## start Dataset records
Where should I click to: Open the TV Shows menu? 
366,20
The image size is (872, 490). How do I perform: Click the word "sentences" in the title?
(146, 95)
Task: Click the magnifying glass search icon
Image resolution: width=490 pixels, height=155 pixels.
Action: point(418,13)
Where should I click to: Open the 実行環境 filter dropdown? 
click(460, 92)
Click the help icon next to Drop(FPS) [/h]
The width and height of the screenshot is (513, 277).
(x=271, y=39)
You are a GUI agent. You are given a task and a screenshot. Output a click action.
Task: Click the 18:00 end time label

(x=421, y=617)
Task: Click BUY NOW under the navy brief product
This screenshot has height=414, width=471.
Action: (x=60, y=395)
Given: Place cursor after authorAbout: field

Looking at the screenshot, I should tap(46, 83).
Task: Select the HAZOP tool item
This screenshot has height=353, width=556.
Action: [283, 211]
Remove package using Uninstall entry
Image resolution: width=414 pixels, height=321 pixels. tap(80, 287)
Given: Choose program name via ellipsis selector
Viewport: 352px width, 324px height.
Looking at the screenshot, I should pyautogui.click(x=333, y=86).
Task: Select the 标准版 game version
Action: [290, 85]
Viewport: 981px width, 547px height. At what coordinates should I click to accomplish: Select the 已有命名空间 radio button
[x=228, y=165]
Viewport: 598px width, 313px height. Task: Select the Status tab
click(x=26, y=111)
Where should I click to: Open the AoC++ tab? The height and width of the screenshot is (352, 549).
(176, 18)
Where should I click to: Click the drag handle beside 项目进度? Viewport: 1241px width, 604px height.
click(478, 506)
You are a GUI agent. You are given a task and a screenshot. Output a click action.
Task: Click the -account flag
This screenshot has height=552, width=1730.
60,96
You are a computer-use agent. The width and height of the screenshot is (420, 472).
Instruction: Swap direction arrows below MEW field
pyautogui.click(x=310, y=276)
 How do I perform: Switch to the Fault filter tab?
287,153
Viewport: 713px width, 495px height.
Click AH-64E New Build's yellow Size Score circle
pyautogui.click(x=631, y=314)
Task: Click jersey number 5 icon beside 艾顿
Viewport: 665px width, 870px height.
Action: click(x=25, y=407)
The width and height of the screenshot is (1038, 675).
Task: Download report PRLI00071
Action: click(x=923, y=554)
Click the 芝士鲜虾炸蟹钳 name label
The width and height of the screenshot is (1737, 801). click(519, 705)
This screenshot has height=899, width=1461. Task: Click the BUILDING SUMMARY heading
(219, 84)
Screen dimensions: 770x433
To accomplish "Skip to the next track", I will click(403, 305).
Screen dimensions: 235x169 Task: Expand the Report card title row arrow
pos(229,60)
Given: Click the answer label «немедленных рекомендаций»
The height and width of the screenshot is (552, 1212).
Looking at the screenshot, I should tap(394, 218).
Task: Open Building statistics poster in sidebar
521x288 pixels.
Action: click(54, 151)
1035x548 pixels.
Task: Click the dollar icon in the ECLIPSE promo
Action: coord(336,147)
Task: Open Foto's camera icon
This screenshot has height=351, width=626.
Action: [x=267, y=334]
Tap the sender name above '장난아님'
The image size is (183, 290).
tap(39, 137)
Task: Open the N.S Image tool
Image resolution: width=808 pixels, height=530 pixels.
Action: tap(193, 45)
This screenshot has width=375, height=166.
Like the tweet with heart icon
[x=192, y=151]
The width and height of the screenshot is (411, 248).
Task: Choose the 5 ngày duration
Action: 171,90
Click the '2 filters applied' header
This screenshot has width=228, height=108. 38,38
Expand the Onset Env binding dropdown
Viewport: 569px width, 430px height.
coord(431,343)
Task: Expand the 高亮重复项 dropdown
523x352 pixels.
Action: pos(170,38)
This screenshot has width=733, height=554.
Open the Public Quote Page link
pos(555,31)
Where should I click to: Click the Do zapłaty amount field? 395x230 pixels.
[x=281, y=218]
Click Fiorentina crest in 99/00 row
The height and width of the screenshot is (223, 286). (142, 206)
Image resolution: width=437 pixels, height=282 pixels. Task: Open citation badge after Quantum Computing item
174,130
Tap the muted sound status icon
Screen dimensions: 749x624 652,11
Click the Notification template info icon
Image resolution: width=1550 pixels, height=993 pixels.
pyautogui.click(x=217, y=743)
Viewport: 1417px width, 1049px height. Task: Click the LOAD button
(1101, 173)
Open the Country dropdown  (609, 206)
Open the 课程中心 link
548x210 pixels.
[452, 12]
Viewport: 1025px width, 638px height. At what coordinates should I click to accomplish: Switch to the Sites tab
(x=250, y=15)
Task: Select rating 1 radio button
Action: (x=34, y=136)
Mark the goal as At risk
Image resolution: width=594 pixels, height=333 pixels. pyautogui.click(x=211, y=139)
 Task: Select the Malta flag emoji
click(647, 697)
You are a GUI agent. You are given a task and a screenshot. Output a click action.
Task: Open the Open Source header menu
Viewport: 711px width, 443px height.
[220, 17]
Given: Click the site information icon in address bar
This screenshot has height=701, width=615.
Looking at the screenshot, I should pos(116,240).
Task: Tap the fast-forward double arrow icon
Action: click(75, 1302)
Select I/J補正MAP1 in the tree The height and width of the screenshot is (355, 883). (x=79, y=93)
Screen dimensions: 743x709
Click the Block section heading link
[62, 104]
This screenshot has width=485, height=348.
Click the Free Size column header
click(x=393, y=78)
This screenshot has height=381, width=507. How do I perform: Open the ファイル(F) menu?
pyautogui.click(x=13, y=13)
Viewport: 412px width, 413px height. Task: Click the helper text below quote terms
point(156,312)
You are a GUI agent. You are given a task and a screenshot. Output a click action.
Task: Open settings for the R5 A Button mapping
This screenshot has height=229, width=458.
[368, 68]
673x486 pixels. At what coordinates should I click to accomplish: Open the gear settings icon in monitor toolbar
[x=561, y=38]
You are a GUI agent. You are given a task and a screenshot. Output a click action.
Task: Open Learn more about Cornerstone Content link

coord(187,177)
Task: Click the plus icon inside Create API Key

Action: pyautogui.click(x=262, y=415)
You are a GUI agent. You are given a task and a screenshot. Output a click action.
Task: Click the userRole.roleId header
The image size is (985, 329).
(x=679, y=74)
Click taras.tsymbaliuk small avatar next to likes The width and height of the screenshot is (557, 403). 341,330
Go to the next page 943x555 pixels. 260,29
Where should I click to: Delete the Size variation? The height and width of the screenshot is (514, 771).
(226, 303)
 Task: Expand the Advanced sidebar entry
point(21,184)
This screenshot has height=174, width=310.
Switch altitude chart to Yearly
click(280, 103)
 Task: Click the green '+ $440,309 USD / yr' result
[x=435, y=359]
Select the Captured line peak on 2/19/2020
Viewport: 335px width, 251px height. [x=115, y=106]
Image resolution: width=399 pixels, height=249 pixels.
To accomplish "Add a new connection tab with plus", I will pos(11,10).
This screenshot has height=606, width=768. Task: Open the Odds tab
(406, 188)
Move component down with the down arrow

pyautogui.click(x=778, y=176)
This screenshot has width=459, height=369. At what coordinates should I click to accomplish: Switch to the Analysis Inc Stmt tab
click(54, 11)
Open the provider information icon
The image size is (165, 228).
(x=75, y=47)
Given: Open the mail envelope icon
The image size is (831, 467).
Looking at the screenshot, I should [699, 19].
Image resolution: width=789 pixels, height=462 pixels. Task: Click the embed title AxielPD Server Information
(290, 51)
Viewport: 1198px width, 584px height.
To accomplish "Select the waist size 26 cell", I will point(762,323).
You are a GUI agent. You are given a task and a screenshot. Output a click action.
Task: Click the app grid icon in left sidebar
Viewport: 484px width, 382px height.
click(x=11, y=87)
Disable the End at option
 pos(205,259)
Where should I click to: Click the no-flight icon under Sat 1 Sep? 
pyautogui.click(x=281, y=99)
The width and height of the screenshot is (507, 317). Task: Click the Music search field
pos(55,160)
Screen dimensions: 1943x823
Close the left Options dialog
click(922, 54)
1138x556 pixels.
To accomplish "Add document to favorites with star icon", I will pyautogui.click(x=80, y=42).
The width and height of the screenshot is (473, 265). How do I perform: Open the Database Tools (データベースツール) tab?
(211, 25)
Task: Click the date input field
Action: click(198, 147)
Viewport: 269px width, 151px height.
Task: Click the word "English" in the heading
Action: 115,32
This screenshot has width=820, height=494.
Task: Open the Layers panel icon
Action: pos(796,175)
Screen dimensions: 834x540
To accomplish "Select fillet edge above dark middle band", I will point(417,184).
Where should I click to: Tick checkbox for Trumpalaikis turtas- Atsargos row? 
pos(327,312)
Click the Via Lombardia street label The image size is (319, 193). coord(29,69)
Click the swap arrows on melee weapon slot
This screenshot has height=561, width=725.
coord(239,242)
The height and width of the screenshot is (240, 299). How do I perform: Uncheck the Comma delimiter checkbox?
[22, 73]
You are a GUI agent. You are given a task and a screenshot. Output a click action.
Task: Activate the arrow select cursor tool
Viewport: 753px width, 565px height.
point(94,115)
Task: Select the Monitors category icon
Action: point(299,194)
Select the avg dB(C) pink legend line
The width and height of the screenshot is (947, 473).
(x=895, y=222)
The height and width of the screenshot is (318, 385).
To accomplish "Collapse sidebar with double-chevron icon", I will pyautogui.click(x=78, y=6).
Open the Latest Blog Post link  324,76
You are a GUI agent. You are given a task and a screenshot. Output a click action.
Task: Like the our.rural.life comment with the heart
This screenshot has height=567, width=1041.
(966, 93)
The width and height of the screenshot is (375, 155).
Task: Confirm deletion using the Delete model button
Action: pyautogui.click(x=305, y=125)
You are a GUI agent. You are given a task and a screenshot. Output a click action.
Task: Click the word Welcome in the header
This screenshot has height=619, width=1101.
## end Dataset records
* _Prompt_
Reproduce the entries word for word, from the start through the line containing "(x=271, y=39)", and include that line.

* _Solution to this task_
Where should I click to: Open the TV Shows menu? 
366,20
The image size is (872, 490). How do I perform: Click the word "sentences" in the title?
(146, 95)
Task: Click the magnifying glass search icon
Image resolution: width=490 pixels, height=155 pixels.
Action: point(418,13)
Where should I click to: Open the 実行環境 filter dropdown? 
click(460, 92)
Click the help icon next to Drop(FPS) [/h]
The width and height of the screenshot is (513, 277).
(x=271, y=39)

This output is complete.